** What is needed **
Arrange the rows from the start of the records through the line containing "others (170, 526)" as a Markdown table with the columns Number and Entry, leaving out blank lines.

-.-.-

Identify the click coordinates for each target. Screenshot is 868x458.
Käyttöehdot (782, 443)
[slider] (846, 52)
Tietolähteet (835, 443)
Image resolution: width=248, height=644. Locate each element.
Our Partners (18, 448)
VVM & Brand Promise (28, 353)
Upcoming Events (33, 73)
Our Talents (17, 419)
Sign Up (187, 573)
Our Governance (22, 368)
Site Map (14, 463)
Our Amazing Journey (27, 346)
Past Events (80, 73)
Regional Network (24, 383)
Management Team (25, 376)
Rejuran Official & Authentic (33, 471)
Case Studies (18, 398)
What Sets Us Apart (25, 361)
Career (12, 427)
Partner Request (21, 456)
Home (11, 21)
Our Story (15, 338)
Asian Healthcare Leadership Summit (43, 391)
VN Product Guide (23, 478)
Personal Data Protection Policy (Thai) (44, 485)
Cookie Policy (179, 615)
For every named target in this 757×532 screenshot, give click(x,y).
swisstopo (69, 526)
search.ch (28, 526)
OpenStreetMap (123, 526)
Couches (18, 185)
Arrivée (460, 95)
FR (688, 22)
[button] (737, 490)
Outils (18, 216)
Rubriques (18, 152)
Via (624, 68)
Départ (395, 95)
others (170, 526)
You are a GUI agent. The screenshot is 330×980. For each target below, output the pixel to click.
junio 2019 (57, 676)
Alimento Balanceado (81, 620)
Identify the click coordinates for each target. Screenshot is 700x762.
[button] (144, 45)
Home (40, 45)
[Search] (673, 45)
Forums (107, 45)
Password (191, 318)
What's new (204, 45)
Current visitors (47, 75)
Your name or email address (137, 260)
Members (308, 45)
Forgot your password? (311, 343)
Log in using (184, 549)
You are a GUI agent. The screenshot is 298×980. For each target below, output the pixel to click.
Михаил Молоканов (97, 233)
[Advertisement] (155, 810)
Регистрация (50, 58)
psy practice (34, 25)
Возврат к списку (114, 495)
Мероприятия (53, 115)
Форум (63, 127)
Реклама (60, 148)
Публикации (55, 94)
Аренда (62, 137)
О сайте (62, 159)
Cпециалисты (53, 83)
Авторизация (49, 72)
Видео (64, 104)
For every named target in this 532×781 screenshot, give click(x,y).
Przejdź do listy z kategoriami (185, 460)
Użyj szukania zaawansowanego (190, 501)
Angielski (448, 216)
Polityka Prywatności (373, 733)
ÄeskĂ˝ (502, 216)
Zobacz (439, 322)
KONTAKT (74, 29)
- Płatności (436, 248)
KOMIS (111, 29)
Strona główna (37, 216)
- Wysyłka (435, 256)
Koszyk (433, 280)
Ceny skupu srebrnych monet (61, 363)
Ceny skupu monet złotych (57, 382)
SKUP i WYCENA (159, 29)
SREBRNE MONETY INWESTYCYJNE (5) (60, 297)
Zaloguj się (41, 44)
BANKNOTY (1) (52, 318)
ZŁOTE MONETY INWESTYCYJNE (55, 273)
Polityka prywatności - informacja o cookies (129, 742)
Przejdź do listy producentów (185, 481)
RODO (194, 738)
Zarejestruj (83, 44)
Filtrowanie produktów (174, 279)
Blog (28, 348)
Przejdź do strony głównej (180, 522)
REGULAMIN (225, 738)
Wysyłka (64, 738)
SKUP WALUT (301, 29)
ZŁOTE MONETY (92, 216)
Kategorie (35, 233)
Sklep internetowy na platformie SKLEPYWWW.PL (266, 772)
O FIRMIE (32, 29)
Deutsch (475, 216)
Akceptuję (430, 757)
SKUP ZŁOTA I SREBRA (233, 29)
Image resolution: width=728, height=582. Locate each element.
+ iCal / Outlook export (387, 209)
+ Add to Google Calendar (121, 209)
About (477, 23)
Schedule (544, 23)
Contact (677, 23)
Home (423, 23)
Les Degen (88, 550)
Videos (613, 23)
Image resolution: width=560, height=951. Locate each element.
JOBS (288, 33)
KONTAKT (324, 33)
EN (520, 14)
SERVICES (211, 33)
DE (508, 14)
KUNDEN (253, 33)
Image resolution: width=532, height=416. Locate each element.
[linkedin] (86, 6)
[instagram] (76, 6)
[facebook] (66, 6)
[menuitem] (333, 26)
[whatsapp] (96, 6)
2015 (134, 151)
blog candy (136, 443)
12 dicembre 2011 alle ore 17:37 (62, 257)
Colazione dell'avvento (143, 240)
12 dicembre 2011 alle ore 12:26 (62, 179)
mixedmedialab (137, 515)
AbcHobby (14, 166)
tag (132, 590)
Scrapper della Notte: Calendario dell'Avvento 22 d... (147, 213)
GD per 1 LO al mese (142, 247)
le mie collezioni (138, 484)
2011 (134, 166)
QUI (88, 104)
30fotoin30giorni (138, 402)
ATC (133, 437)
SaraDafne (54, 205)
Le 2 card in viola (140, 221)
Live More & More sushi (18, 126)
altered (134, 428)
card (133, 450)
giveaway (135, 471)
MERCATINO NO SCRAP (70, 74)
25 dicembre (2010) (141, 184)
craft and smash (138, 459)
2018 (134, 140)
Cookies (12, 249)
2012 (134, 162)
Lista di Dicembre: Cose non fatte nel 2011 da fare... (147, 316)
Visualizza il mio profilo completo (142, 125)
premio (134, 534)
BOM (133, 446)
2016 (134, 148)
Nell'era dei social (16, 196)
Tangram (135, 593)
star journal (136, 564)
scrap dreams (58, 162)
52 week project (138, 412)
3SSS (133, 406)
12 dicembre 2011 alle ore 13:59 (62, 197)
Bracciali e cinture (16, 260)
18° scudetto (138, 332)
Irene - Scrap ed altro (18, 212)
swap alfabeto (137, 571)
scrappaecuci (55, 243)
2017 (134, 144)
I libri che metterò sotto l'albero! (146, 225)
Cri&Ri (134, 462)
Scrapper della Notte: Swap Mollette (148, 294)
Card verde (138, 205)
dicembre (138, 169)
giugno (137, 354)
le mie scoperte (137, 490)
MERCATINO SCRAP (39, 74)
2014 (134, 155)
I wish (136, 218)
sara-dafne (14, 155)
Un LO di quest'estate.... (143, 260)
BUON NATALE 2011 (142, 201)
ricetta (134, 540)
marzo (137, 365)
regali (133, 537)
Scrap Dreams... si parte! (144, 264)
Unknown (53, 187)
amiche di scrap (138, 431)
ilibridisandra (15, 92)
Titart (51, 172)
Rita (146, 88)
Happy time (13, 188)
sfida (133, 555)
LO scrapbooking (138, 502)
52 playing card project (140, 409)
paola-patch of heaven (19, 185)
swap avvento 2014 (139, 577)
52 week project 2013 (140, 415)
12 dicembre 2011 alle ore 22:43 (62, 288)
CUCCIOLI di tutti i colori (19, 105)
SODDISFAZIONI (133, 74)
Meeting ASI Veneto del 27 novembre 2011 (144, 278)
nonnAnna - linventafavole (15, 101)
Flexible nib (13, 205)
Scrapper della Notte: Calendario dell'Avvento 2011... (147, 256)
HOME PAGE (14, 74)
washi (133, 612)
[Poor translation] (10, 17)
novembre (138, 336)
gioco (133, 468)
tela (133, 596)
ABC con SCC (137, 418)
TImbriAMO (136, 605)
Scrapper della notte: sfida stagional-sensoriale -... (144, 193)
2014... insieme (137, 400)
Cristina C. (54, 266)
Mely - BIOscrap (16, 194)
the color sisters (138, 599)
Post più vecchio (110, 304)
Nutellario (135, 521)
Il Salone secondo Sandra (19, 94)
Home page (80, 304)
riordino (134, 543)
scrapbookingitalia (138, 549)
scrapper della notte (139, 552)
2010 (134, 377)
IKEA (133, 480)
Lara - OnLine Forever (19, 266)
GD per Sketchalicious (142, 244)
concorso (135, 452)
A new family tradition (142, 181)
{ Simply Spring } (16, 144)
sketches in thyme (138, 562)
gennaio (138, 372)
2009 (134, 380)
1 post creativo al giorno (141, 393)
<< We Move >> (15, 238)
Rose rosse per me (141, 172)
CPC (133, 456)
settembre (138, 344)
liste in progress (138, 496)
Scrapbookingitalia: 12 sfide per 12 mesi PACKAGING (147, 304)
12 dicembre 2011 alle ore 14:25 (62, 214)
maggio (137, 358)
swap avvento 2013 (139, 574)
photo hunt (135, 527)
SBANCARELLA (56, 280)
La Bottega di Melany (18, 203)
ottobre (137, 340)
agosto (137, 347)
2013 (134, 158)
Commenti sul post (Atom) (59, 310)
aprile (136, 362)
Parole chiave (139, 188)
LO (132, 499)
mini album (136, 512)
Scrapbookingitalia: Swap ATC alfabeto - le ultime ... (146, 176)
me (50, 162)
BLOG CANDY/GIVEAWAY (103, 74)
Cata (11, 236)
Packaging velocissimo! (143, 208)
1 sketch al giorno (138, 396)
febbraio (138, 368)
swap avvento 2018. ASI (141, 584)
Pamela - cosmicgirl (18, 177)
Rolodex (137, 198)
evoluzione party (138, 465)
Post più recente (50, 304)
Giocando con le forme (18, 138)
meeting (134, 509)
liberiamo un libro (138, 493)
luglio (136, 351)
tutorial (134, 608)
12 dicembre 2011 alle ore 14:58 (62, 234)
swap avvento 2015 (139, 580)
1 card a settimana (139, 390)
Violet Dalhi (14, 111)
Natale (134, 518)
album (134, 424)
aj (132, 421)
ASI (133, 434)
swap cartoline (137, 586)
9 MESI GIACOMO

-.-.-

** Solution **
| Number | Entry |
|---|---|
| 1 | Identify the click coordinates for each target. Screenshot is 868x458. |
| 2 | Käyttöehdot (782, 443) |
| 3 | [slider] (846, 52) |
| 4 | Tietolähteet (835, 443) |
| 5 | Image resolution: width=248, height=644. Locate each element. |
| 6 | Our Partners (18, 448) |
| 7 | VVM & Brand Promise (28, 353) |
| 8 | Upcoming Events (33, 73) |
| 9 | Our Talents (17, 419) |
| 10 | Sign Up (187, 573) |
| 11 | Our Governance (22, 368) |
| 12 | Site Map (14, 463) |
| 13 | Our Amazing Journey (27, 346) |
| 14 | Past Events (80, 73) |
| 15 | Regional Network (24, 383) |
| 16 | Management Team (25, 376) |
| 17 | Rejuran Official & Authentic (33, 471) |
| 18 | Case Studies (18, 398) |
| 19 | What Sets Us Apart (25, 361) |
| 20 | Career (12, 427) |
| 21 | Partner Request (21, 456) |
| 22 | Home (11, 21) |
| 23 | Our Story (15, 338) |
| 24 | Asian Healthcare Leadership Summit (43, 391) |
| 25 | VN Product Guide (23, 478) |
| 26 | Personal Data Protection Policy (Thai) (44, 485) |
| 27 | Cookie Policy (179, 615) |
| 28 | For every named target in this 757×532 screenshot, give click(x,y). |
| 29 | swisstopo (69, 526) |
| 30 | search.ch (28, 526) |
| 31 | OpenStreetMap (123, 526) |
| 32 | Couches (18, 185) |
| 33 | Arrivée (460, 95) |
| 34 | FR (688, 22) |
| 35 | [button] (737, 490) |
| 36 | Outils (18, 216) |
| 37 | Rubriques (18, 152) |
| 38 | Via (624, 68) |
| 39 | Départ (395, 95) |
| 40 | others (170, 526) |